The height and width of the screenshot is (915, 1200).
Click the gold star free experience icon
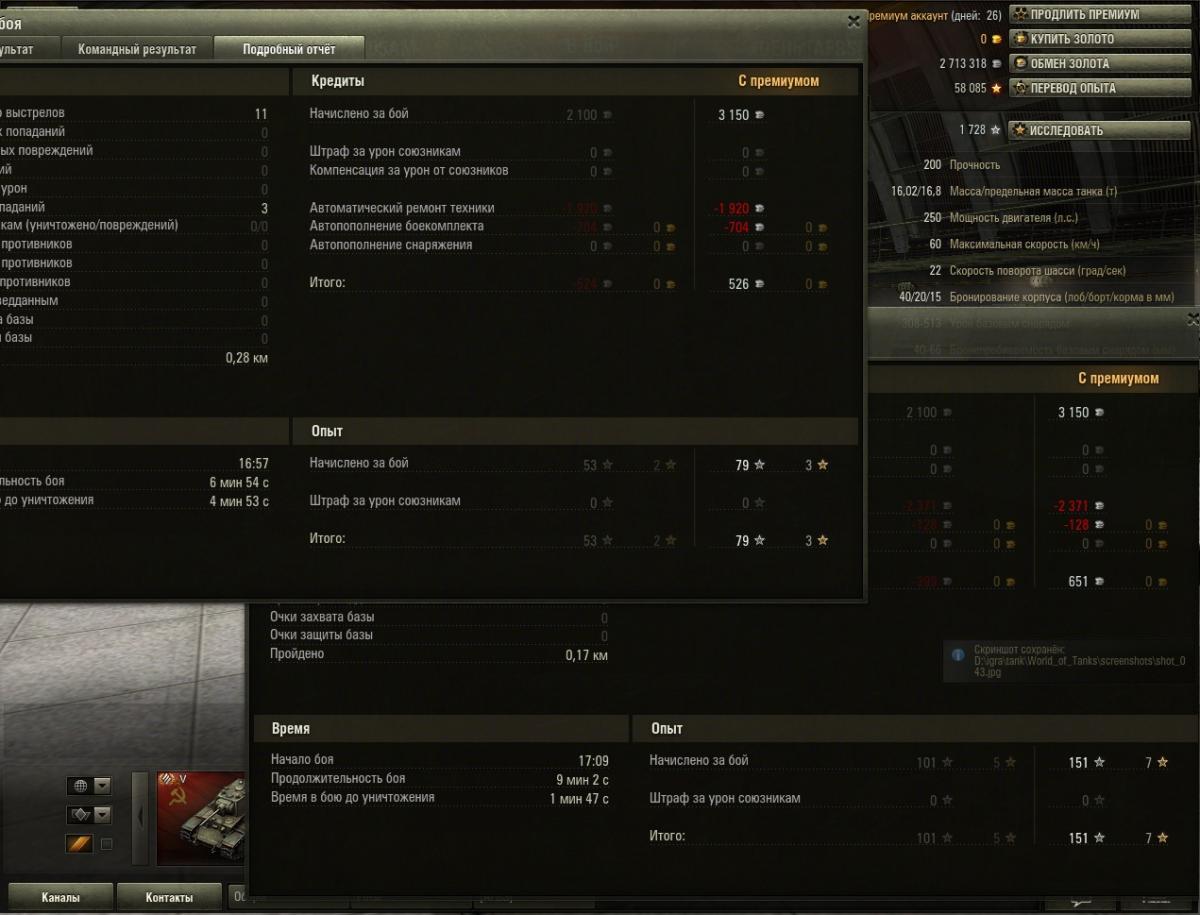(996, 88)
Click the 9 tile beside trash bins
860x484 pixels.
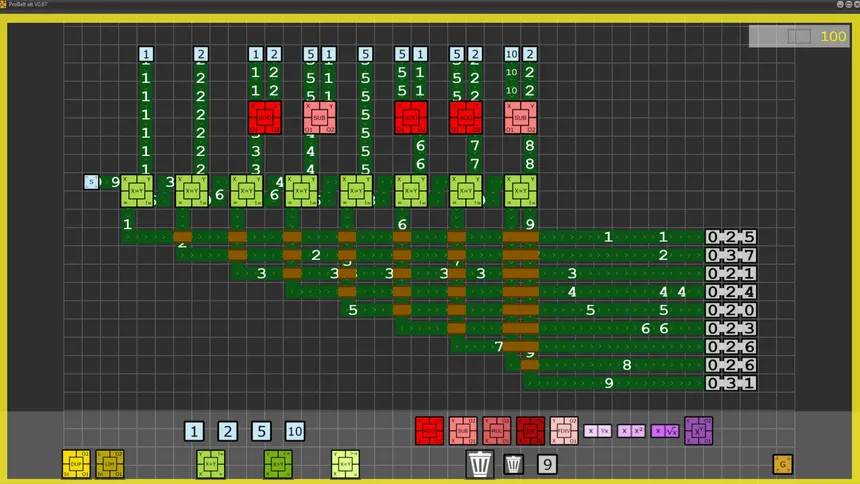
☆ ☆ ☆ ☆ ☆ ☆ ☆
- **Your objective**
Reproduce the whole listing exactly, but not the images in it.

- **Reply**
The height and width of the screenshot is (915, 1200).
Click the gold star free experience icon
(996, 88)
Click the 9 tile beside trash bins
860x484 pixels.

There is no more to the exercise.